WORK REQUEST: Lines from the one with "The width and" to the end of the material, both included: print them exactly and print nothing else. Omit the pictures.

ENTRIES PROVIDED:
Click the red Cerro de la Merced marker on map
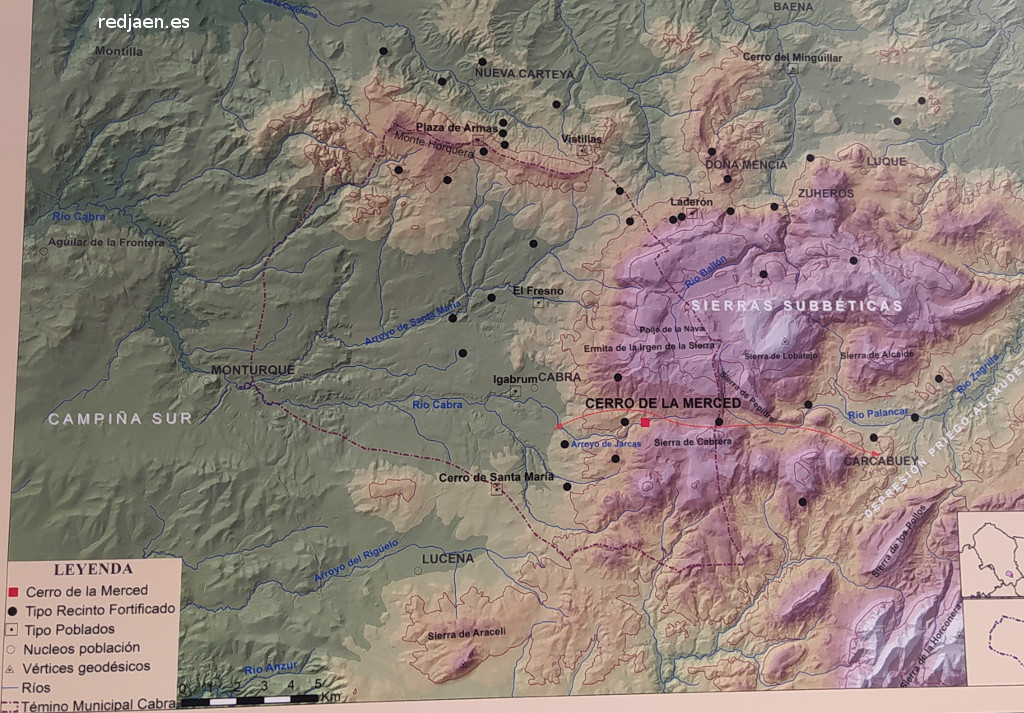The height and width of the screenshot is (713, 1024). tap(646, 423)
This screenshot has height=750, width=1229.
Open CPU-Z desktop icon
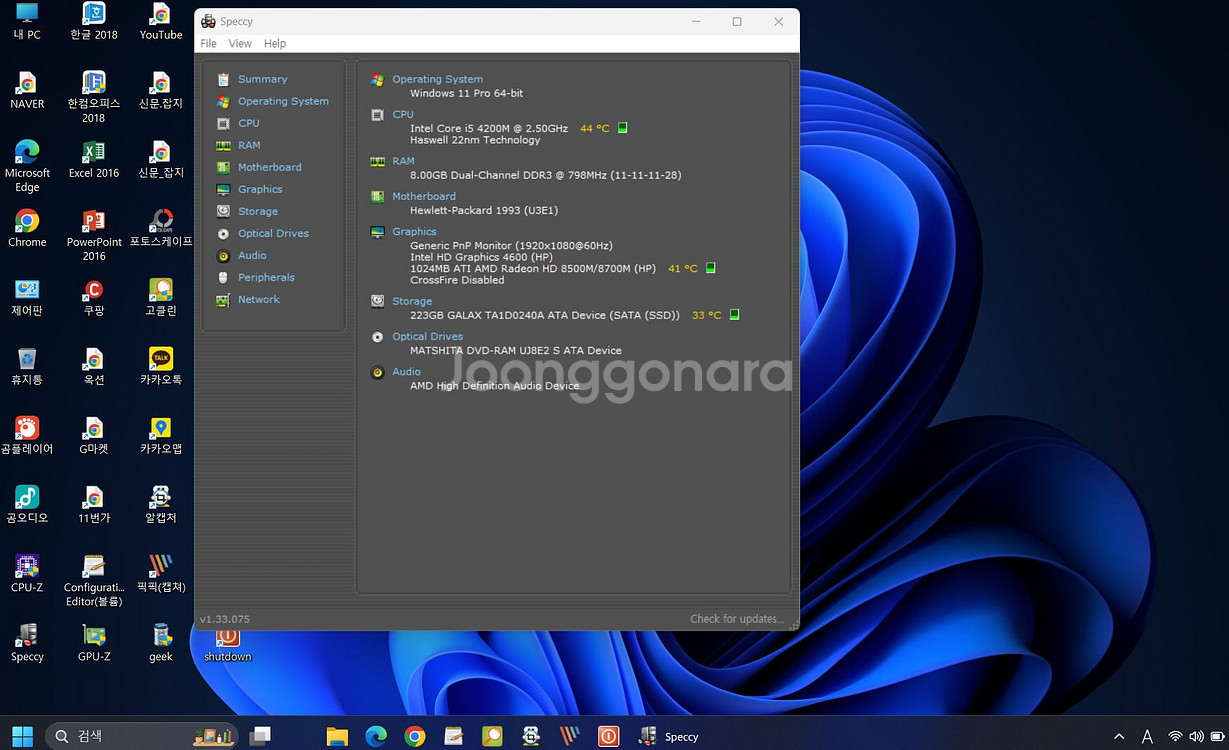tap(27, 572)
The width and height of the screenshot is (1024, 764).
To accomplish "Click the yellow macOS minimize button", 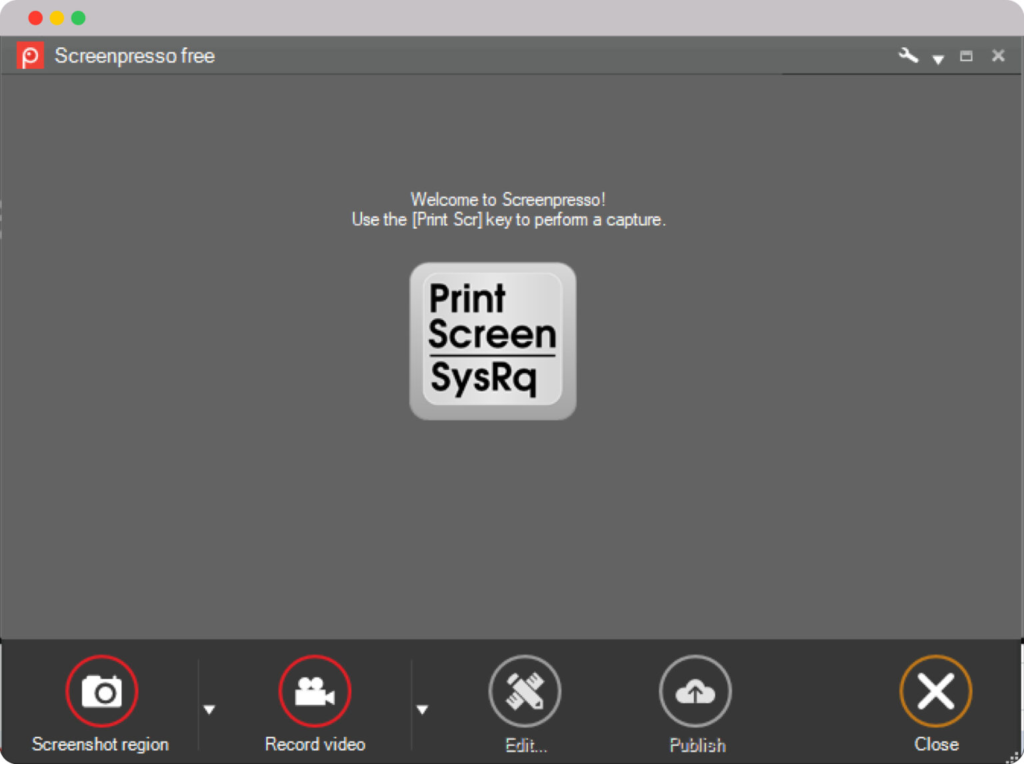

ANSWER SPACE:
The width and height of the screenshot is (1024, 764).
To accomplish "Click the yellow macOS minimize button", 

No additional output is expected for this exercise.